Om deze insecten naar je eigen tuin te lokken, is het goed om in de herfst samen met de kinderen bloembollen te poten, losjes in het gras of tussen de vaste planten, een belofte waar kinderen graag aan mee werken. Met deze bloembollen in je tuin is er zelfs al wat te eten in het vroege voorjaar. En ook de wilde planten geven volop vitamines en mineralen om gezond het voorjaar in te gaan. Dat maakt dat het zintuiglijk genieten nog groter wordt dan alleen kijken, ruiken of tasten. 

Eten uit je tuin geeft een grote vreugde, zowel voor kinderen als volwassenen, niets is leuker dan je eigen maaltje bij elkaar te plukken voor in een soep, omelet, kruidenboter, pesto of salade. Als er ruimte is in de tuin voor wilde planten kan er vanaf het begin van de lente geplukt worden van de blaadjes van het speenkruid, dovenetel, brandnetel, zevenblad, paardenbloem en daslook. Ter versiering van een salade of je boterham kun je de eetbare bloemen van dovenetel, forsythia en daslook gebruiken. 

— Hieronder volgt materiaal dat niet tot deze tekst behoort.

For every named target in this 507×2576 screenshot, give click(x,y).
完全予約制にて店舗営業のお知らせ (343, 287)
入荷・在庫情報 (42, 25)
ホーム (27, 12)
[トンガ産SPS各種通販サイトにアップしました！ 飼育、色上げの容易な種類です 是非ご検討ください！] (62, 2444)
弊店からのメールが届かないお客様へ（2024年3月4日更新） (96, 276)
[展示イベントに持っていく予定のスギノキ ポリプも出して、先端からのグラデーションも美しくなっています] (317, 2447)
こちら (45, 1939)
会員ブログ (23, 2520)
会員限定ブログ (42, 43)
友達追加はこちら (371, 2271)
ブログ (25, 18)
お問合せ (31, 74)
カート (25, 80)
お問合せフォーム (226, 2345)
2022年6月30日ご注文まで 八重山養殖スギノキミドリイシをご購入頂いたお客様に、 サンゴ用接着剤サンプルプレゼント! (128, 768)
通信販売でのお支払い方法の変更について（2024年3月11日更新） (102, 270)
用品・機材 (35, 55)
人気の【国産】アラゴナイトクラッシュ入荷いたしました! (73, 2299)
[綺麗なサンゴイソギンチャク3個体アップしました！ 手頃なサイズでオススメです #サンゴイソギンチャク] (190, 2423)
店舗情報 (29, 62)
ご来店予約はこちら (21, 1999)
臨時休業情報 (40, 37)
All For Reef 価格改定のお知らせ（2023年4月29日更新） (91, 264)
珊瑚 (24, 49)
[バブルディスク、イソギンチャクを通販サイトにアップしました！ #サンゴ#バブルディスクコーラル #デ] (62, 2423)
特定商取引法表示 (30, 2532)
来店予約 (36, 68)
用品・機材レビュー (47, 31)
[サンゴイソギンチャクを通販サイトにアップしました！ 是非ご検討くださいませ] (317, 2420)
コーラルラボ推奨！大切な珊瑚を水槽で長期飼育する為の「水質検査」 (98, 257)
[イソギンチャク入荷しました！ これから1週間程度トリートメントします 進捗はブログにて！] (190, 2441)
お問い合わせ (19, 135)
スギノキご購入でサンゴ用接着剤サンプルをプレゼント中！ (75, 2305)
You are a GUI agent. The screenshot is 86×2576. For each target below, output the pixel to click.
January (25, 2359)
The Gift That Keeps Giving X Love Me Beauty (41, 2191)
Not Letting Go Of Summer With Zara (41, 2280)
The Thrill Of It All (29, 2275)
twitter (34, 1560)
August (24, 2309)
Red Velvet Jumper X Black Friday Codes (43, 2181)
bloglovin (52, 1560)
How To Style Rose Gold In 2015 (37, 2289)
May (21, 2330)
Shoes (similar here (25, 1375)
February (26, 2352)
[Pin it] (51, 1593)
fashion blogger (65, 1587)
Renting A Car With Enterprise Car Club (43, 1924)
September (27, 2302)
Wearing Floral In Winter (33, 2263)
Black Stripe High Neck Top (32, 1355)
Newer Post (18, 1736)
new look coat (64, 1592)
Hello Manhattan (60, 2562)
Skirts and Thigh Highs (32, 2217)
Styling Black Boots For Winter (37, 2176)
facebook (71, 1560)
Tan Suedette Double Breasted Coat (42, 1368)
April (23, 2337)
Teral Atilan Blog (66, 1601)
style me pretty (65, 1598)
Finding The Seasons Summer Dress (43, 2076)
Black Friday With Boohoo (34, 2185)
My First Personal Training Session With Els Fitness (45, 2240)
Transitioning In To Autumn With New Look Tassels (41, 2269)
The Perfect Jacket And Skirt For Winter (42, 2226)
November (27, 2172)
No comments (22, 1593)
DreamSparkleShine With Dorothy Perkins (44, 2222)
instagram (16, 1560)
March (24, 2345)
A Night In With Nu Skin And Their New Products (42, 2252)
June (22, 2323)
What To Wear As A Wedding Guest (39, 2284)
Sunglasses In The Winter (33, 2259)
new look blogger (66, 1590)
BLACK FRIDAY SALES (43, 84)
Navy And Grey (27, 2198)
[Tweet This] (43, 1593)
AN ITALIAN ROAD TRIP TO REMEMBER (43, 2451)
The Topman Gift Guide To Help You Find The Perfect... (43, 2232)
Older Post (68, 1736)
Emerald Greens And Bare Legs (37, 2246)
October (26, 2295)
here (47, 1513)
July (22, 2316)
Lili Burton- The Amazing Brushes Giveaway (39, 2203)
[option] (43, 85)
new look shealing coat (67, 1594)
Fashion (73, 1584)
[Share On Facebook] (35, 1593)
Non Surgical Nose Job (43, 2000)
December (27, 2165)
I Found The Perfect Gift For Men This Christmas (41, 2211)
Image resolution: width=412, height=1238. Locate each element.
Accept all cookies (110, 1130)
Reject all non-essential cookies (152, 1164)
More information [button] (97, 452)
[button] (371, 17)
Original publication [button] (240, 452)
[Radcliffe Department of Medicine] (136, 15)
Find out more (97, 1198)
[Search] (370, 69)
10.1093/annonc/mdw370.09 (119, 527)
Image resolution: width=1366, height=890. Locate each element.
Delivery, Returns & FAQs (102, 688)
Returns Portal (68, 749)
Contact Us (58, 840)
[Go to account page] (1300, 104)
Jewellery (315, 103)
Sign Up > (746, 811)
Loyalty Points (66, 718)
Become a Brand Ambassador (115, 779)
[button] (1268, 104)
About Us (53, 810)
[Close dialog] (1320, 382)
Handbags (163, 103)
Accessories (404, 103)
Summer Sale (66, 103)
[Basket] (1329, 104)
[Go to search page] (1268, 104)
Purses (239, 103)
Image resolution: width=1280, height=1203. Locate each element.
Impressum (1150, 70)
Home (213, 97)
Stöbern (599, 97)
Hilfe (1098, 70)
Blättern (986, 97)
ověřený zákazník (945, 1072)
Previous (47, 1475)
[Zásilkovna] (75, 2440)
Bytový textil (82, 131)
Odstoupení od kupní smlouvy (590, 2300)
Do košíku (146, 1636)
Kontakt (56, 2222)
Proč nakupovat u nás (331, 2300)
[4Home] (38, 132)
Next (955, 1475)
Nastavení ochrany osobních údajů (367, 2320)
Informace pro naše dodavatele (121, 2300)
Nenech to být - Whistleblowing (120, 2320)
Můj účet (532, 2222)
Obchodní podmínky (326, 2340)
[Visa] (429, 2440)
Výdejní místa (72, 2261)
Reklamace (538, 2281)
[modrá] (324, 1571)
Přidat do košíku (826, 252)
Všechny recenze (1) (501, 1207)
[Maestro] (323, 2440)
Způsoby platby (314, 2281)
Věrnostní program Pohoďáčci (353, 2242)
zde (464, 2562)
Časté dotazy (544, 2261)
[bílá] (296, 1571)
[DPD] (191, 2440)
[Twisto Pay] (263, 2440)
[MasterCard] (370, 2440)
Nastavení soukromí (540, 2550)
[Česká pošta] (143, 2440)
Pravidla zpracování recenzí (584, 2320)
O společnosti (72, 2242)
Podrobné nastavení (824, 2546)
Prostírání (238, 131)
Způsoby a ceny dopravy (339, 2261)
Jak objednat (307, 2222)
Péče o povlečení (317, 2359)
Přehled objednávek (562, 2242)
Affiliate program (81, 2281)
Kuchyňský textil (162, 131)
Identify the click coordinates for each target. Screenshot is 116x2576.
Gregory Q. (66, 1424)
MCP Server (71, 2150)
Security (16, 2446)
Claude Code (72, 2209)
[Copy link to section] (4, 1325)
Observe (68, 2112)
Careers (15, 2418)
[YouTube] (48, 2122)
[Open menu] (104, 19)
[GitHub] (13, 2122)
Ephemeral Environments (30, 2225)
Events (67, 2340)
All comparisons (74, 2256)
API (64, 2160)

Zo scharrel je samen met de kinderen door het vroege voorjaar naar het volgende jaarfeest, op de dag dat het licht van de dag en de nacht even lang is, de lente-equinox, wordt op 21 maart het Keltische jaarfeest Ostara gevierd. Het licht overwint het donker, hierna merk je dat de avonden steeds langer worden. De energie van de natuur is uitbundig, een enorme groeikracht laat zaden ontkiemen, dieren worden wakker en knoppen openen zich. 

Ostara is gewijd aan de godin Eostre, de godin van de lente, de wederopstanding en vernieuwing, levenskracht en vruchtbaarheid. In haar naam hoor je nog het oosten door, de plek waar de zon elke dag geboren wordt, het is de geboortetijd van nieuw leven. In Ostara klinkt nog de benaming voor het Paasfeest door, in Duitsland is dat Ostern en Engeland Easter. Bij dit lentefeest horen de haas en het ei. De haas is verwant aan de godin en staat symbool voor overvloed en vruchtbaarheid, de eieren die ze brengt laten de onzichtbare levenskracht zien die nog in de dop verscholen ligt, zoals de knoppen en zaden nog in afwachting zijn van de zonnewarmte. 

Het is een mooie verbeelding voor het symbolisch activeren van de levenskracht om eieren te beschilderen met de kinderen met natuurlijke verfstoffen uit de natuur of met afdrukken van planten erop. Ook het zaad dat gaat ontkiemen geeft aanleiding tot een mini-tuintje in een bak in huis waarin de groeikracht van de natuur tot uiting komt. Samen met een paar voorjaarstakken op de vaas luid je met de kinderen de lente in en verbind je hen met de natuurlijke cyclus, die niet alleen om hen heen aanwezig is, maar ook in henzelf leeft. Immers, de natuur, dat ben jij.

Ity Busstra – Natuurlijk Geïnspireerd

Een maartse bui die de wereld voor even helemaal wit maakt, een straffe noordwester en dan weer de zon, die al aardig fel en krachtig is en al dat wit snel doet wegsmelten.  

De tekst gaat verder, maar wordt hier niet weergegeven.